Información sobre pedidos
| Nombre del producto | Número de catálogo | UNIDAD | Precio | CANTIDAD | Favoritos | |
Plásmido Doble Nickase (h) PMS2 | sc-401600-NIC | 20 µg | $410.00 | |||
Plásmido Doble Nickase (h2) PMS2 | sc-401600-NIC-2 | 20 µg | $410.00 |
PMS2 codifica un componente central de la maquinaria de reparación de errores de apareamiento del ADN (MMR), formando el heterodímero MutLα con MLH1 para coordinar el reconocimiento y el procesamiento de desajustes base–base y bucles de inserción–deleción que surgen durante la replicación. Mediante cambios conformacionales impulsados por su actividad ATPasa y su actividad endonucleasa, PMS2 ayuda a acoplar la detección del desajuste con la escisión, la resíntesis y la ligación, manteniendo así la estabilidad del genoma y limitando la mutagénesis. La función de PMS2 se interrelaciona con la fidelidad de la replicación, la señalización de puntos de control y las respuestas celulares al daño del ADN. La alteración o desregulación de PMS2 se asocia con un aumento de la inestabilidad de microsatélites y fenotipos de hipermutación, relevantes para estudios de predisposición hereditaria al cáncer y de mecanismos de enfermedad vinculados a la reparación del ADN.

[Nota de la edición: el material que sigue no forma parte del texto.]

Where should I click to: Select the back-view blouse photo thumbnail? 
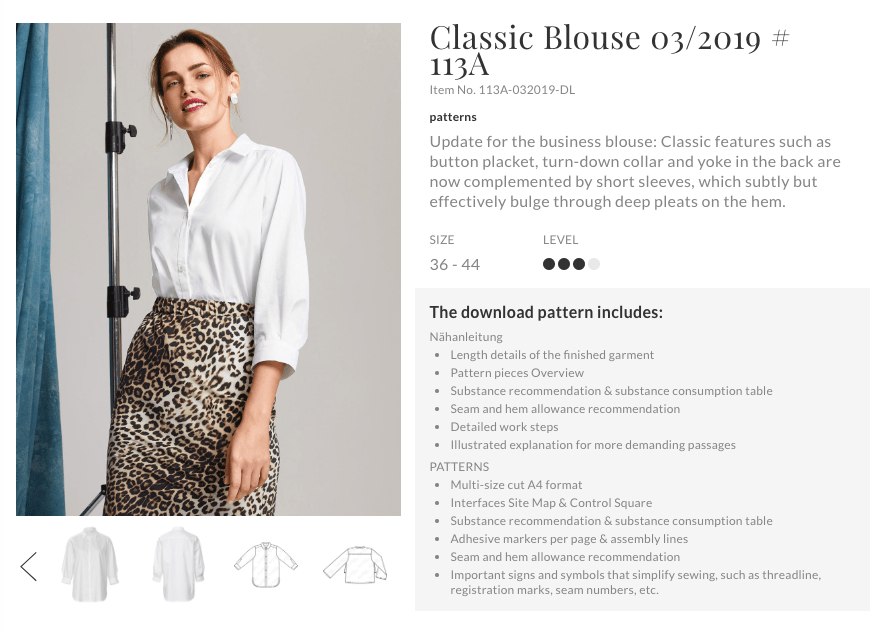(x=178, y=564)
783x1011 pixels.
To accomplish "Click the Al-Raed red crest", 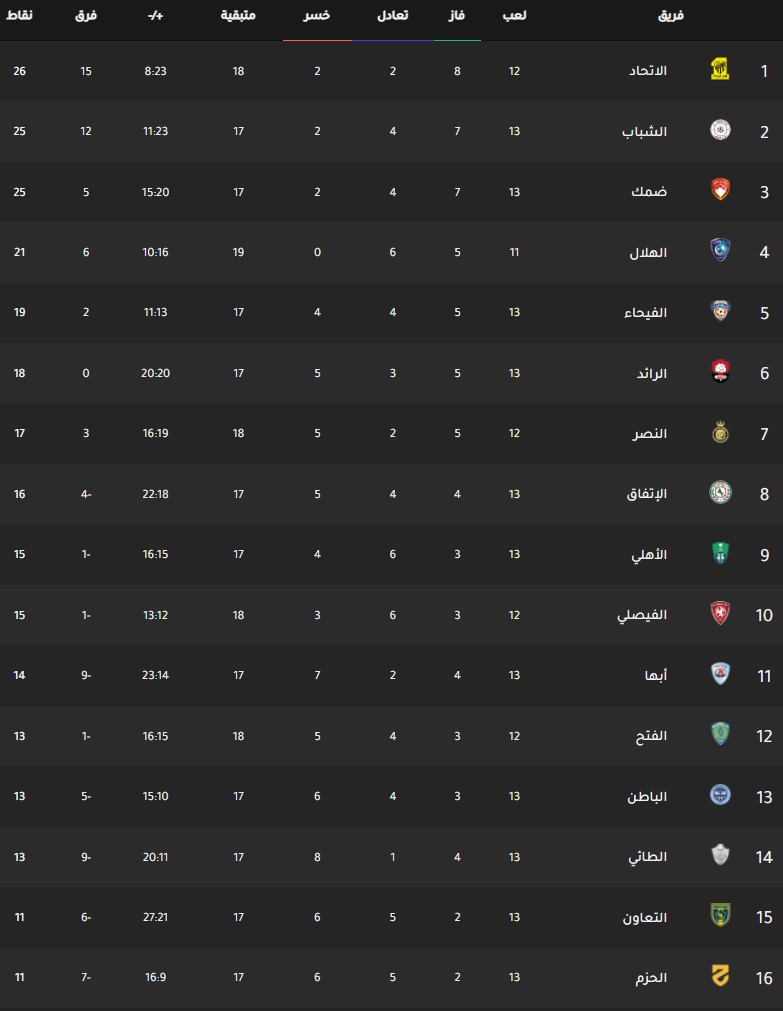I will click(720, 372).
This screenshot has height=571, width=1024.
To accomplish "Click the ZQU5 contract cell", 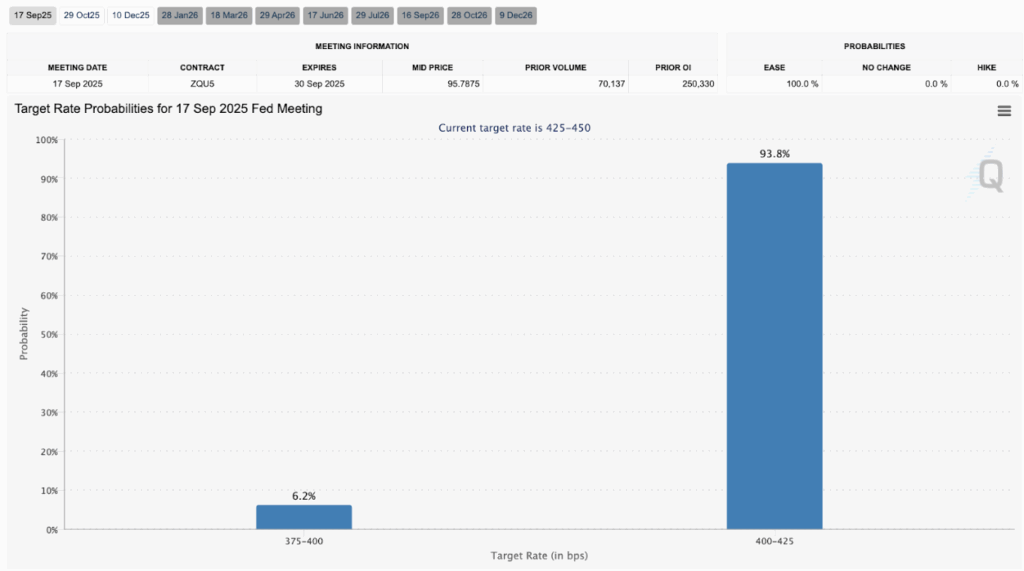I will (x=202, y=84).
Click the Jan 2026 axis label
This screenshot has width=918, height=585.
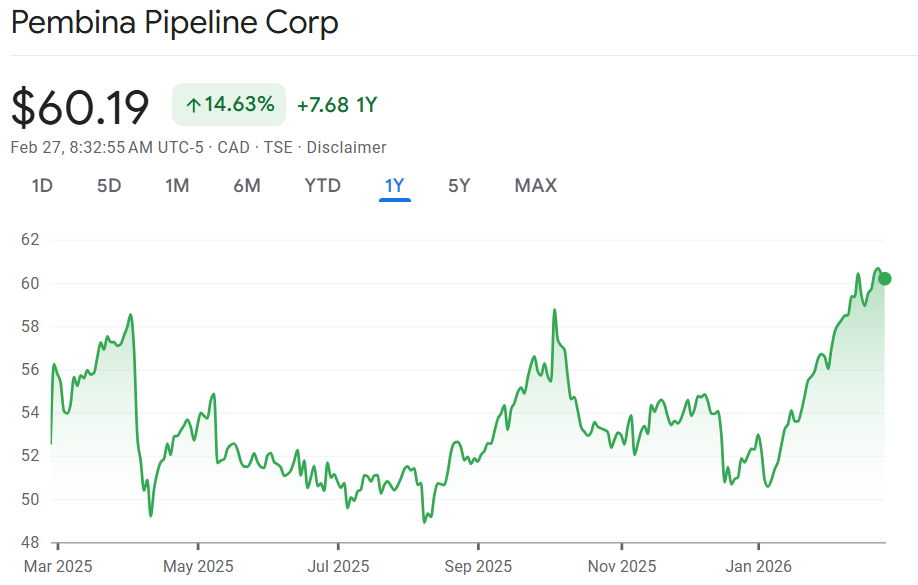[x=758, y=566]
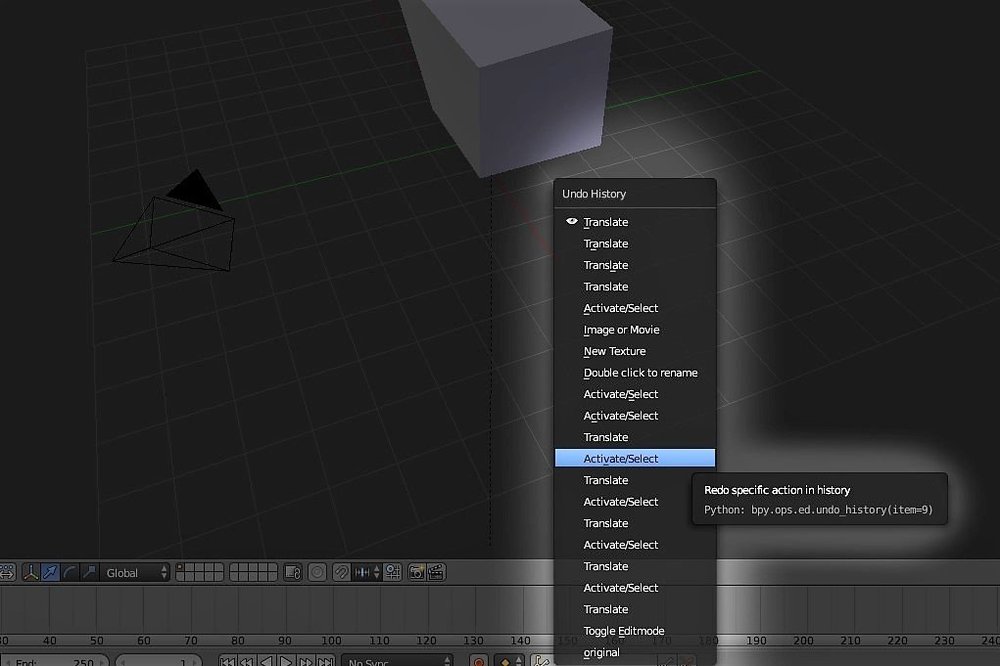Toggle the 3D manipulator axis icon
This screenshot has height=666, width=1000.
click(x=30, y=572)
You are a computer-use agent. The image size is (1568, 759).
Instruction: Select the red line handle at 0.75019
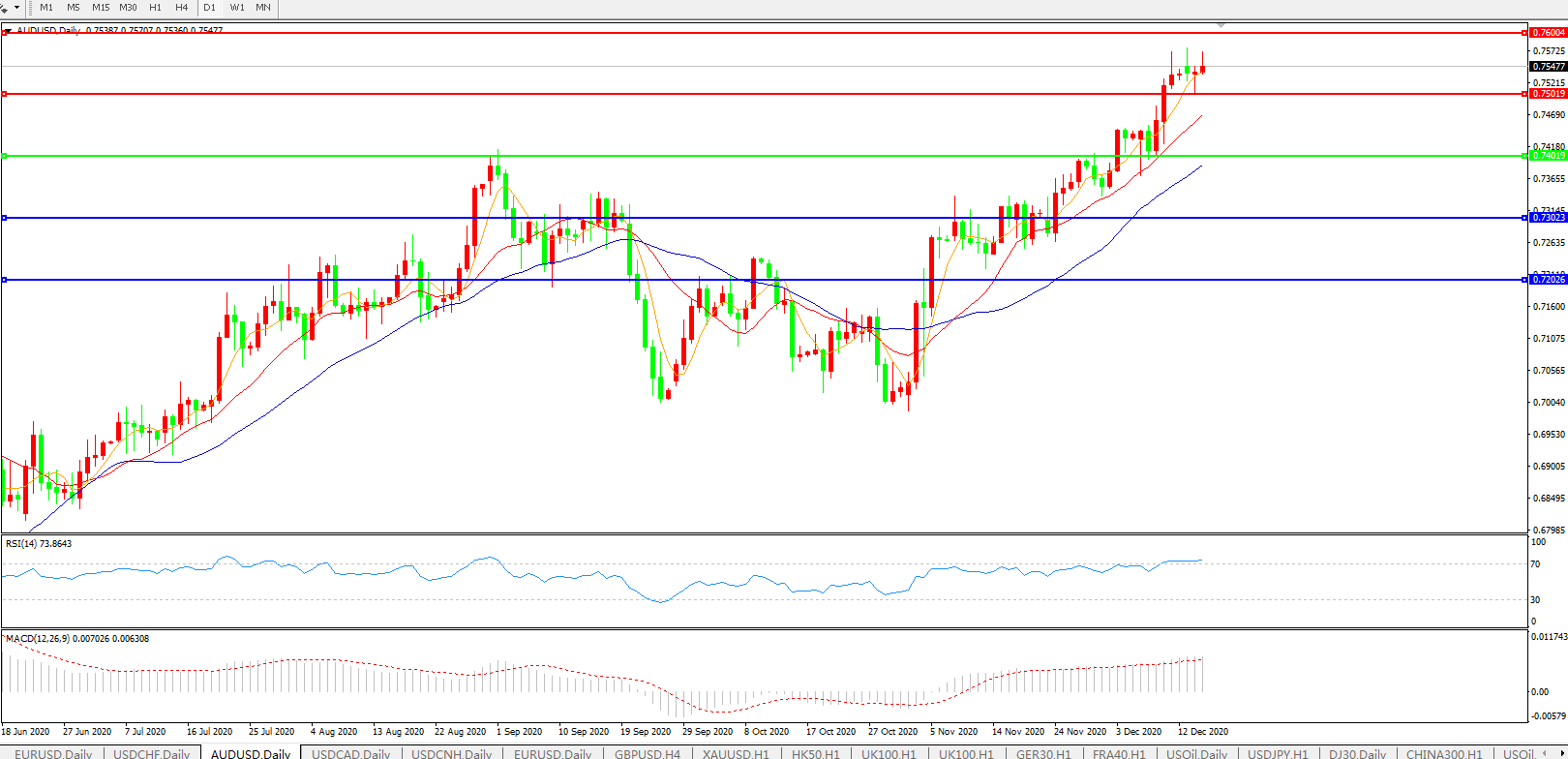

PMS2 El plásmido de doble nicasa (h) consiste en un par de plásmidos emparejados diseñados para la edición de alta especificidad del locus PMS2 en líneas celulares human. Cada plásmido expresa una nicasa Cas9 D10A y un ARN guía específico (sgRNA) dirigido a cadenas de ADN opuestas dentro de PMS2. Cuando se dirigen a sitios adyacentes en cadenas de ADN opuestas, las dos nicasas generan cortes en cadena simple desplazados que, juntos, producen una rotura de doble cadena escalonada, lo que requiere una actividad coordinada sobre el objetivo por parte de ambas guías. La rotura de ADN resultante se resuelve mediante vías de reparación celular endógenas, más comúnmente a través de la unión de extremos no homólogos (NHEJ), lo que da lugar a inserciones o deleciones que alteran la función de PMS2. Al requerir la participación de dos ARN guía en el locus diana, el enfoque de doble corte mejora la especificidad de la edición y proporciona una estrategia CRISPR complementaria para aplicaciones en las que se desea un control adicional sobre la precisión de la orientación.
Para facilitar la identificación eficiente de las células editadas, un plásmido codifica GFP para la visualización fluorescente de las poblaciones transfectadas, mientras que el plásmido complementario lleva un gen de resistencia a la puromicina para la selección con antibióticos. En conjunto, estas características facilitan el enriquecimiento eficiente de las poblaciones cotransfectadas y simplifican la validación de los clones con PMS2 alterado.
Sólo para uso en investigación. No destinado a uso diagnóstico o terapéutico.